- Assignment -
Below are records; transcribe each one exactly.

(Records to process Opens)

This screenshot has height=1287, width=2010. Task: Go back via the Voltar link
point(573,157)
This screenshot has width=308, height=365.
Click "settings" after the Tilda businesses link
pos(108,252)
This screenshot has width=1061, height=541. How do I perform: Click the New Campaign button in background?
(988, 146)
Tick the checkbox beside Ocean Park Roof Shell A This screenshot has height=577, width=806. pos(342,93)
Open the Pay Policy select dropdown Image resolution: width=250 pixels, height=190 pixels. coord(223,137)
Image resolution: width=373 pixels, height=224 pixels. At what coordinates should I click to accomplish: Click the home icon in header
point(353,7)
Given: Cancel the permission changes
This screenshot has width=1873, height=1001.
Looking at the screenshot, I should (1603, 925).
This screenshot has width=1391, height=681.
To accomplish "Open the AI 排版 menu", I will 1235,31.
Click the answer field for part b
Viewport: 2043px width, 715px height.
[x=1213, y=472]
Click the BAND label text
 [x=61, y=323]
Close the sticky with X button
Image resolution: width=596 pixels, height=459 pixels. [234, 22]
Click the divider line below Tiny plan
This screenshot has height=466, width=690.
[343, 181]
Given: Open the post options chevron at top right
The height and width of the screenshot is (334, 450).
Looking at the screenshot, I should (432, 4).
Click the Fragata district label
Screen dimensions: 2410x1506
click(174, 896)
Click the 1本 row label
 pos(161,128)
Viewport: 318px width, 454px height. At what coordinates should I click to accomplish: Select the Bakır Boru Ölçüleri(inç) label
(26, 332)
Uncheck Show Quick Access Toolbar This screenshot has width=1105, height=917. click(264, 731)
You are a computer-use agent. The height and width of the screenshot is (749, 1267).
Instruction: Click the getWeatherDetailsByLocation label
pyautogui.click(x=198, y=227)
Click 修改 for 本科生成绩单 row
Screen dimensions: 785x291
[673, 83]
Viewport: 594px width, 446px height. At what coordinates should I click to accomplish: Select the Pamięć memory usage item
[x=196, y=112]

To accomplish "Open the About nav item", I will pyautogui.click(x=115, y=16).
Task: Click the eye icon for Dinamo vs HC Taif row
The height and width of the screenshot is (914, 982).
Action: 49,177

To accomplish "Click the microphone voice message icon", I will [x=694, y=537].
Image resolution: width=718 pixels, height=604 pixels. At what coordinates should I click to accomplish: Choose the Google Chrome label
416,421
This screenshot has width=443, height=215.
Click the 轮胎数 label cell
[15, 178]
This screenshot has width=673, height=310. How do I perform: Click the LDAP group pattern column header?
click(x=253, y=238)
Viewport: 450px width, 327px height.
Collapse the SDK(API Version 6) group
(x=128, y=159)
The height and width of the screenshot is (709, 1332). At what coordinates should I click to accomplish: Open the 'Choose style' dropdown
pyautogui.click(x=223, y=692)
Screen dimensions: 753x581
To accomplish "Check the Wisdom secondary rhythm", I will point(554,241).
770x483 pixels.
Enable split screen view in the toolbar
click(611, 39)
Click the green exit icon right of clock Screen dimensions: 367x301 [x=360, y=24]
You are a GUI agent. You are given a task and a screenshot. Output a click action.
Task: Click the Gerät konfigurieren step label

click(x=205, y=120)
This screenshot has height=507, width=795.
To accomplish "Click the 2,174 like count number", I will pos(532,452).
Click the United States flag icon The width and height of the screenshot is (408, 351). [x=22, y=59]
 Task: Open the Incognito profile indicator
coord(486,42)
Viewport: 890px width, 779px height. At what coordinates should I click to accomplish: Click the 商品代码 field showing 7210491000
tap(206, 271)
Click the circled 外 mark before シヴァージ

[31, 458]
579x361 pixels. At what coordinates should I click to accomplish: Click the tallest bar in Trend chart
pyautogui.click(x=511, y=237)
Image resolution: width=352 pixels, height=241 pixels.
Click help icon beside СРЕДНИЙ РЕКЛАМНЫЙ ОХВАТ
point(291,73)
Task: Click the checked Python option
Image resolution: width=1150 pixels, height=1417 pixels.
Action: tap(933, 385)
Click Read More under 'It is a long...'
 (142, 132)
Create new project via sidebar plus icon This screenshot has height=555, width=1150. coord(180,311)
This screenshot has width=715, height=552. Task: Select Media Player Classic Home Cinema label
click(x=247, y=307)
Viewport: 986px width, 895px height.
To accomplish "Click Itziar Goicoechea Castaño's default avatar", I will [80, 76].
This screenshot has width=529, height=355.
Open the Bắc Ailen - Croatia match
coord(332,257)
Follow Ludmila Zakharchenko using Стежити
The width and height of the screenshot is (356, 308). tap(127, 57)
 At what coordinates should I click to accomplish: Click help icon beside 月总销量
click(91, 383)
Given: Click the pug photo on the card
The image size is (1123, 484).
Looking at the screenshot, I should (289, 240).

(Records to process Closes)

- Answer space -
This screenshot has height=1287, width=2010. Task: Go back via the Voltar link
point(573,157)
This screenshot has width=308, height=365.
Click "settings" after the Tilda businesses link
pos(108,252)
This screenshot has width=1061, height=541. How do I perform: Click the New Campaign button in background?
(988, 146)
Tick the checkbox beside Ocean Park Roof Shell A This screenshot has height=577, width=806. pos(342,93)
Open the Pay Policy select dropdown Image resolution: width=250 pixels, height=190 pixels. coord(223,137)
Image resolution: width=373 pixels, height=224 pixels. At what coordinates should I click to accomplish: Click the home icon in header
point(353,7)
Given: Cancel the permission changes
This screenshot has width=1873, height=1001.
Looking at the screenshot, I should (1603, 925).
This screenshot has width=1391, height=681.
To accomplish "Open the AI 排版 menu", I will 1235,31.
Click the answer field for part b
Viewport: 2043px width, 715px height.
[x=1213, y=472]
Click the BAND label text
 [x=61, y=323]
Close the sticky with X button
Image resolution: width=596 pixels, height=459 pixels. [234, 22]
Click the divider line below Tiny plan
This screenshot has height=466, width=690.
[343, 181]
Given: Open the post options chevron at top right
The height and width of the screenshot is (334, 450).
Looking at the screenshot, I should (432, 4).
Click the Fragata district label
Screen dimensions: 2410x1506
click(174, 896)
Click the 1本 row label
 pos(161,128)
Viewport: 318px width, 454px height. At what coordinates should I click to accomplish: Select the Bakır Boru Ölçüleri(inç) label
(26, 332)
Uncheck Show Quick Access Toolbar This screenshot has width=1105, height=917. click(264, 731)
You are a computer-use agent. The height and width of the screenshot is (749, 1267).
Instruction: Click the getWeatherDetailsByLocation label
pyautogui.click(x=198, y=227)
Click 修改 for 本科生成绩单 row
Screen dimensions: 785x291
[673, 83]
Viewport: 594px width, 446px height. At what coordinates should I click to accomplish: Select the Pamięć memory usage item
[x=196, y=112]

To accomplish "Open the About nav item", I will pyautogui.click(x=115, y=16).
Task: Click the eye icon for Dinamo vs HC Taif row
The height and width of the screenshot is (914, 982).
Action: 49,177

To accomplish "Click the microphone voice message icon", I will [x=694, y=537].
Image resolution: width=718 pixels, height=604 pixels. At what coordinates should I click to accomplish: Choose the Google Chrome label
416,421
This screenshot has width=443, height=215.
Click the 轮胎数 label cell
[15, 178]
This screenshot has width=673, height=310. How do I perform: Click the LDAP group pattern column header?
click(x=253, y=238)
Viewport: 450px width, 327px height.
Collapse the SDK(API Version 6) group
(x=128, y=159)
The height and width of the screenshot is (709, 1332). At what coordinates should I click to accomplish: Open the 'Choose style' dropdown
pyautogui.click(x=223, y=692)
Screen dimensions: 753x581
To accomplish "Check the Wisdom secondary rhythm", I will point(554,241).
770x483 pixels.
Enable split screen view in the toolbar
click(611, 39)
Click the green exit icon right of clock Screen dimensions: 367x301 [x=360, y=24]
You are a GUI agent. You are given a task and a screenshot. Output a click action.
Task: Click the Gerät konfigurieren step label

click(x=205, y=120)
This screenshot has height=507, width=795.
To accomplish "Click the 2,174 like count number", I will pos(532,452).
Click the United States flag icon The width and height of the screenshot is (408, 351). [x=22, y=59]
 Task: Open the Incognito profile indicator
coord(486,42)
Viewport: 890px width, 779px height. At what coordinates should I click to accomplish: Click the 商品代码 field showing 7210491000
tap(206, 271)
Click the circled 外 mark before シヴァージ

[31, 458]
579x361 pixels. At what coordinates should I click to accomplish: Click the tallest bar in Trend chart
pyautogui.click(x=511, y=237)
Image resolution: width=352 pixels, height=241 pixels.
Click help icon beside СРЕДНИЙ РЕКЛАМНЫЙ ОХВАТ
point(291,73)
Task: Click the checked Python option
Image resolution: width=1150 pixels, height=1417 pixels.
Action: tap(933, 385)
Click Read More under 'It is a long...'
 (142, 132)
Create new project via sidebar plus icon This screenshot has height=555, width=1150. coord(180,311)
This screenshot has width=715, height=552. Task: Select Media Player Classic Home Cinema label
click(x=247, y=307)
Viewport: 986px width, 895px height.
To accomplish "Click Itziar Goicoechea Castaño's default avatar", I will [80, 76].
This screenshot has width=529, height=355.
Open the Bắc Ailen - Croatia match
coord(332,257)
Follow Ludmila Zakharchenko using Стежити
The width and height of the screenshot is (356, 308). tap(127, 57)
 At what coordinates should I click to accomplish: Click help icon beside 月总销量
click(91, 383)
Given: Click the pug photo on the card
The image size is (1123, 484).
Looking at the screenshot, I should (289, 240).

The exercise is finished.